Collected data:

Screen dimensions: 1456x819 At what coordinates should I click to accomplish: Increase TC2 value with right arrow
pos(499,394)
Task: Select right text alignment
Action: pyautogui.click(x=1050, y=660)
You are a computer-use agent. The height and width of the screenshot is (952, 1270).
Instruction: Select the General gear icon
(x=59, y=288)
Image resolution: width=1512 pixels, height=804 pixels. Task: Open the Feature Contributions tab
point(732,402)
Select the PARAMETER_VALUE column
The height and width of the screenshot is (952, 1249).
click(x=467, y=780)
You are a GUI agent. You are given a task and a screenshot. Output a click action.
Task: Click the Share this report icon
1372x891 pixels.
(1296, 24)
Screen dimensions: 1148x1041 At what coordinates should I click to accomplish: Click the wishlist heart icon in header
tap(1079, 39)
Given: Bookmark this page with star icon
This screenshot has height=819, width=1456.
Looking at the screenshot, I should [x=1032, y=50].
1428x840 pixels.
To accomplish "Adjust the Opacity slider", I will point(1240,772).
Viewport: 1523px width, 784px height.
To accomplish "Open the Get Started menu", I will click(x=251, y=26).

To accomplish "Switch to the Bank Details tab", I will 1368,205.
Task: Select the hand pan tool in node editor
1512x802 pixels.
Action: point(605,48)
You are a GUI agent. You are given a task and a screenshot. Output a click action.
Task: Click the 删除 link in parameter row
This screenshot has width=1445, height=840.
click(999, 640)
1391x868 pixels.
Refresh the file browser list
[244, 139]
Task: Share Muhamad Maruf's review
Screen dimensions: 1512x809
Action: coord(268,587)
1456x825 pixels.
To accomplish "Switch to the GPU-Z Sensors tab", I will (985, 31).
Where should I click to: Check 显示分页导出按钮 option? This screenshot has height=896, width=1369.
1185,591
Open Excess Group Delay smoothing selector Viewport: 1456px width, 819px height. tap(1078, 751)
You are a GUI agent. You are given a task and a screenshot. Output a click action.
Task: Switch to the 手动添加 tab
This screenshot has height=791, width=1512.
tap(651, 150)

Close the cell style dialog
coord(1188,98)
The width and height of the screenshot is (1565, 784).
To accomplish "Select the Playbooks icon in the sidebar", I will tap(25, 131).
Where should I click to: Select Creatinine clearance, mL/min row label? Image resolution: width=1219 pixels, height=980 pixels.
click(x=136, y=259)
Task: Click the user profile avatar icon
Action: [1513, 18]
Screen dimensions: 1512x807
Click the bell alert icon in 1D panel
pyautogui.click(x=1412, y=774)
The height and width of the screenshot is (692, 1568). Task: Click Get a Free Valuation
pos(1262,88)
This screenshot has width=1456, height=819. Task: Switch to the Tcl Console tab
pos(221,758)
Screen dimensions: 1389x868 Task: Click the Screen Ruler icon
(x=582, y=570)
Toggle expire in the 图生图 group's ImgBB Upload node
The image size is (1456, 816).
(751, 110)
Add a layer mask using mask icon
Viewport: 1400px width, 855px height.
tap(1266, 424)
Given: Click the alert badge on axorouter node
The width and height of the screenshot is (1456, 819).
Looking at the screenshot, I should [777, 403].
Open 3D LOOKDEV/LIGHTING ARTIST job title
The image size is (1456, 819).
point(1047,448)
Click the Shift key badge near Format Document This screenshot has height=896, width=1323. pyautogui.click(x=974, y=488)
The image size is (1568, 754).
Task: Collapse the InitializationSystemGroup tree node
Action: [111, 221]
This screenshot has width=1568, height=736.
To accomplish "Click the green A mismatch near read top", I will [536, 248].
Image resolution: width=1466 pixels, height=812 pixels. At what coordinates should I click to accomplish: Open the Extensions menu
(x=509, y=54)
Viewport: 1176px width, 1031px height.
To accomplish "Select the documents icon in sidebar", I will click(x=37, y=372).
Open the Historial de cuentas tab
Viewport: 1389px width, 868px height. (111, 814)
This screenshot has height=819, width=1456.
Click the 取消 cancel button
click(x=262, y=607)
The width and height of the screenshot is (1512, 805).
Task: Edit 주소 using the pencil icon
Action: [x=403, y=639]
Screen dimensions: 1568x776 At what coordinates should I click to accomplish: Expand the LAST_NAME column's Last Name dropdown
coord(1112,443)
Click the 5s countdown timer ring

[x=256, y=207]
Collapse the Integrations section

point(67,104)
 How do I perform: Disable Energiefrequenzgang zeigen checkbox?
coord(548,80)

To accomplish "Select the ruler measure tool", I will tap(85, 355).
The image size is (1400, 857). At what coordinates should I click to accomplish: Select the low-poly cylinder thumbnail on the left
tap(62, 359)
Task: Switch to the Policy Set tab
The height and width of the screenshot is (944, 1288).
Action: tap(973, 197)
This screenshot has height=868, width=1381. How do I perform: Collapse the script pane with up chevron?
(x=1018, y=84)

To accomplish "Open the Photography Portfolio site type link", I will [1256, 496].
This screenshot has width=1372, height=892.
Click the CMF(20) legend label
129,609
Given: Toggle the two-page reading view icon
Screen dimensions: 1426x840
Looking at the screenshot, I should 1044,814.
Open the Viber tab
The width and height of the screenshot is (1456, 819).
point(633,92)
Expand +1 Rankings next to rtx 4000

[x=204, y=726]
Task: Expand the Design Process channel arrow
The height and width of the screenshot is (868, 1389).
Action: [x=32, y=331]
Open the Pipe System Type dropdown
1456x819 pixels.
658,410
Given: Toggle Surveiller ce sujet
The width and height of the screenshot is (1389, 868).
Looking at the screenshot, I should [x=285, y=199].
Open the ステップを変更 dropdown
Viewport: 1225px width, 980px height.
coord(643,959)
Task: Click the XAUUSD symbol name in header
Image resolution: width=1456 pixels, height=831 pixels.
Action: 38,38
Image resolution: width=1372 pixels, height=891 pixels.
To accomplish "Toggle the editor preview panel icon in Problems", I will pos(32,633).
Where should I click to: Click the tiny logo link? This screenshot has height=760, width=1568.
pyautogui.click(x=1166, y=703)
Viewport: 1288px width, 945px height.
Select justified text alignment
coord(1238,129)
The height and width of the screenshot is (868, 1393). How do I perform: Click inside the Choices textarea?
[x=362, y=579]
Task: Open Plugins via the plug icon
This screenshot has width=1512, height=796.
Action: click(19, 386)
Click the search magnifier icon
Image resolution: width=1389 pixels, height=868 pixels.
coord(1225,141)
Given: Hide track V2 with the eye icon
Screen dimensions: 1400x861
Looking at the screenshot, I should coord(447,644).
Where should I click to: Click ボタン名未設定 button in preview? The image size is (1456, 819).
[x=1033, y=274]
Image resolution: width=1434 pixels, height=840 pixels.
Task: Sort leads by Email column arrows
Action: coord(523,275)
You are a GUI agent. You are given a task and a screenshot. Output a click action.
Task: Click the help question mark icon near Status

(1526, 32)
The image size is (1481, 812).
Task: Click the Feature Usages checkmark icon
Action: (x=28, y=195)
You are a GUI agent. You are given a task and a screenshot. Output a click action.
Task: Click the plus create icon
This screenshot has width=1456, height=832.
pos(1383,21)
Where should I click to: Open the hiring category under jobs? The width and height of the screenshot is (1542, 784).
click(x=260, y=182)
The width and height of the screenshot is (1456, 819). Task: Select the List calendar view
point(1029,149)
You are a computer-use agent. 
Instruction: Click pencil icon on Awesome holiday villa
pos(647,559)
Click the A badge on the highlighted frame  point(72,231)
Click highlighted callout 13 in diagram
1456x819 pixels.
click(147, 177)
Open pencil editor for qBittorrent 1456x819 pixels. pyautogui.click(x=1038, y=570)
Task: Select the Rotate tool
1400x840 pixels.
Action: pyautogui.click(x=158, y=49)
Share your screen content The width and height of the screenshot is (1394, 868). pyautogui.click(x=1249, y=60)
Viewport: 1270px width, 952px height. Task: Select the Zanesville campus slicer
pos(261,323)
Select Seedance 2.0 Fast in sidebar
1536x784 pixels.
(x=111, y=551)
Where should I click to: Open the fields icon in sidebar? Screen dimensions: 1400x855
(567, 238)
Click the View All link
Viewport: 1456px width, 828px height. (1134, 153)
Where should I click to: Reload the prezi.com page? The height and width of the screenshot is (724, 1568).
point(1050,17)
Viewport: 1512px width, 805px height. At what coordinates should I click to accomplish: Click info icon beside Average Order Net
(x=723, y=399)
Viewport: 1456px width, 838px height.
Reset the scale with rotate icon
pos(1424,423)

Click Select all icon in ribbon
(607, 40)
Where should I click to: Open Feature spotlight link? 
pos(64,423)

Task item:
Print the line containing "List calendar view" and every line after it to the end of the records above, exactly as written, and nothing else.

Output of the exercise:
The width and height of the screenshot is (1456, 819). Task: Select the List calendar view
point(1029,149)
You are a computer-use agent. 
Instruction: Click pencil icon on Awesome holiday villa
pos(647,559)
Click the A badge on the highlighted frame  point(72,231)
Click highlighted callout 13 in diagram
1456x819 pixels.
click(147, 177)
Open pencil editor for qBittorrent 1456x819 pixels. pyautogui.click(x=1038, y=570)
Task: Select the Rotate tool
1400x840 pixels.
Action: pyautogui.click(x=158, y=49)
Share your screen content The width and height of the screenshot is (1394, 868). pyautogui.click(x=1249, y=60)
Viewport: 1270px width, 952px height. Task: Select the Zanesville campus slicer
pos(261,323)
Select Seedance 2.0 Fast in sidebar
1536x784 pixels.
(x=111, y=551)
Where should I click to: Open the fields icon in sidebar? Screen dimensions: 1400x855
(567, 238)
Click the View All link
Viewport: 1456px width, 828px height. (1134, 153)
Where should I click to: Reload the prezi.com page? The height and width of the screenshot is (724, 1568).
point(1050,17)
Viewport: 1512px width, 805px height. At what coordinates should I click to accomplish: Click info icon beside Average Order Net
(x=723, y=399)
Viewport: 1456px width, 838px height.
Reset the scale with rotate icon
pos(1424,423)

Click Select all icon in ribbon
(607, 40)
Where should I click to: Open Feature spotlight link? 
pos(64,423)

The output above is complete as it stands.